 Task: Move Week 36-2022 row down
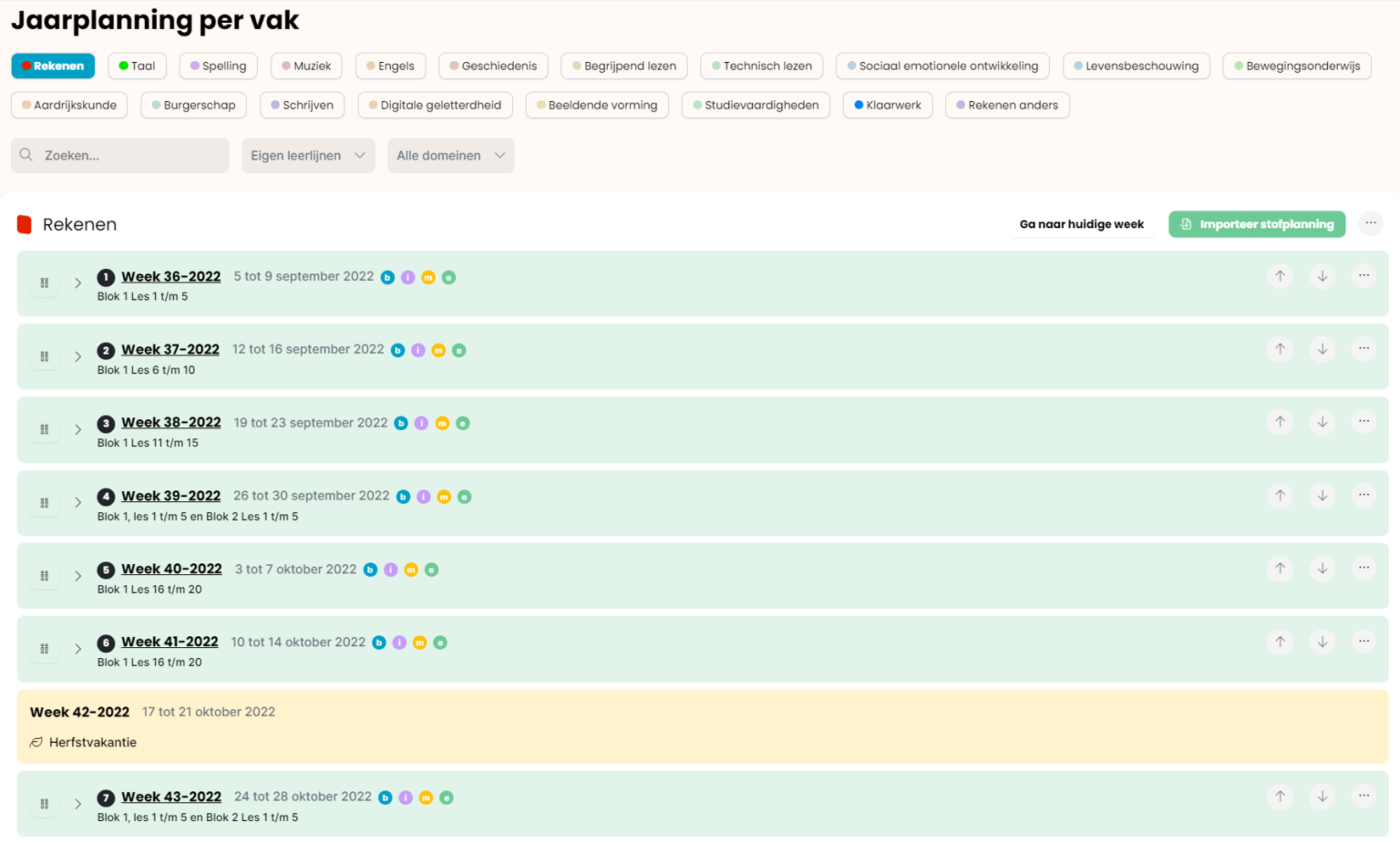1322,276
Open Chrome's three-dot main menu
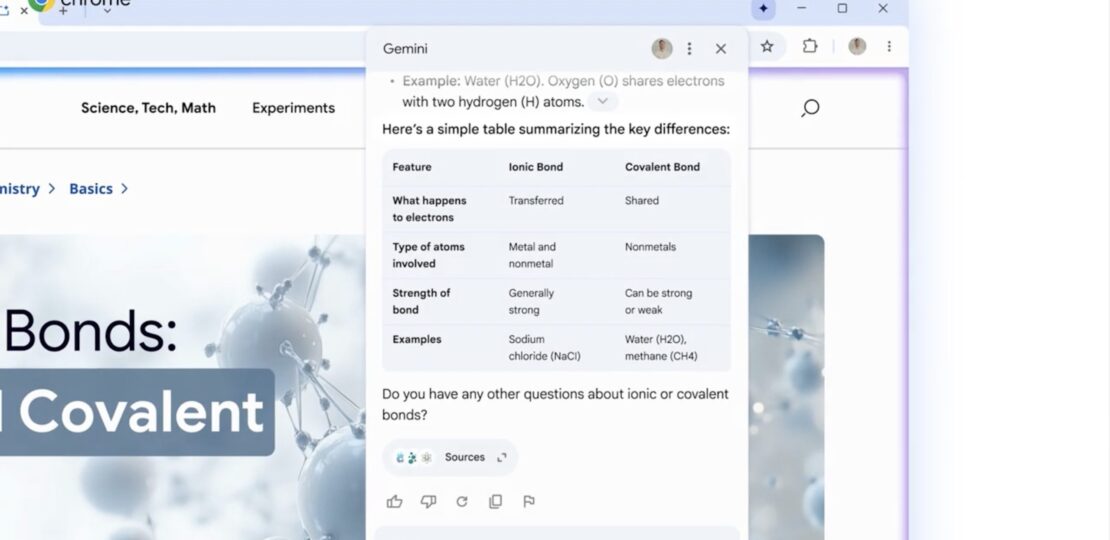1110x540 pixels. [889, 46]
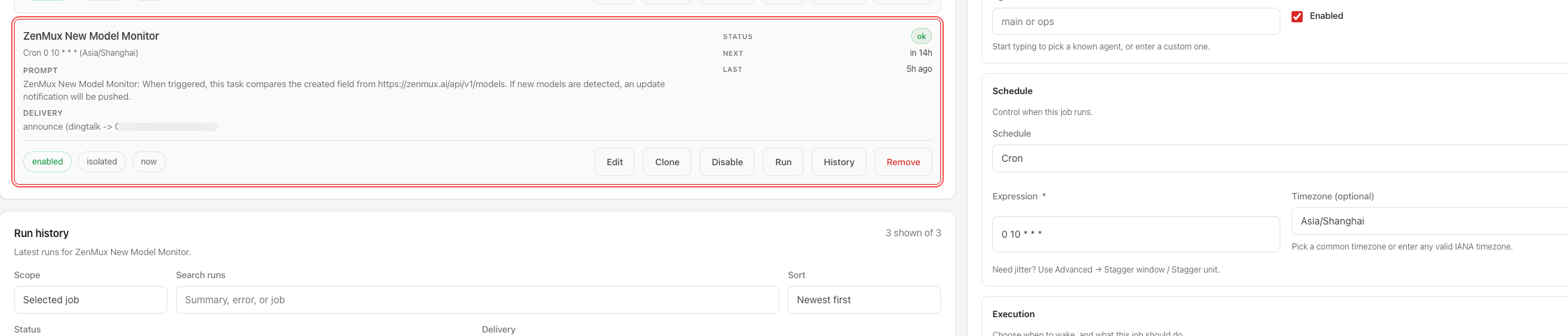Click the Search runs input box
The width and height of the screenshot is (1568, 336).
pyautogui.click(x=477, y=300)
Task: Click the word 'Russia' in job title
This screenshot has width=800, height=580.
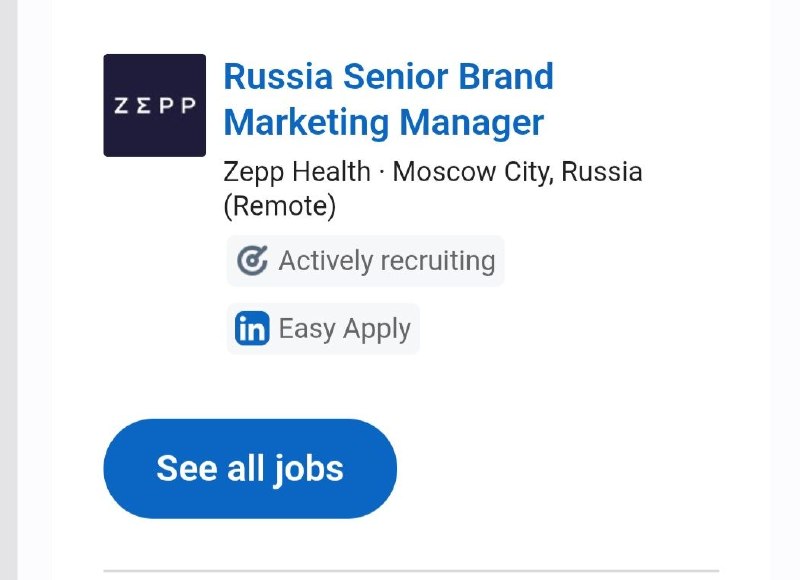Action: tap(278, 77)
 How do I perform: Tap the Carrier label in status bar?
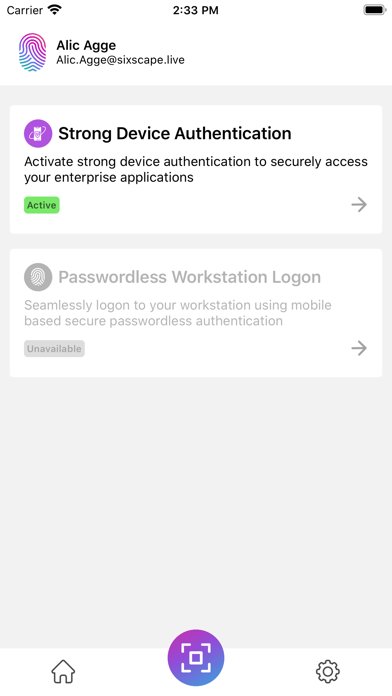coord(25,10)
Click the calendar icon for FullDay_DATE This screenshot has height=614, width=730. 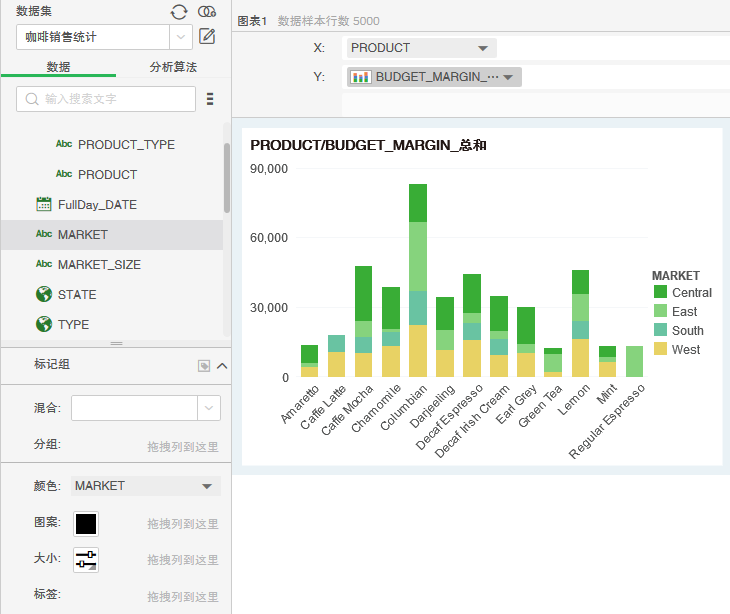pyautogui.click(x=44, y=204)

__________

DOEL: Geef alsjeblieft de regels vanaf het begin van de records tot en met de regel met "pyautogui.click(x=477, y=300)" weer als JSON-lijst van strings, één string per regel en zonder lege regels. Laat de afbeeldingen daarbij weg.

RESULTAAT:
[
  " Task: Move Week 36-2022 row down",
  "1322,276",
  "Open Chrome's three-dot main menu",
  "1110x540 pixels. [889, 46]",
  "Click the Search runs input box",
  "The width and height of the screenshot is (1568, 336).",
  "pyautogui.click(x=477, y=300)"
]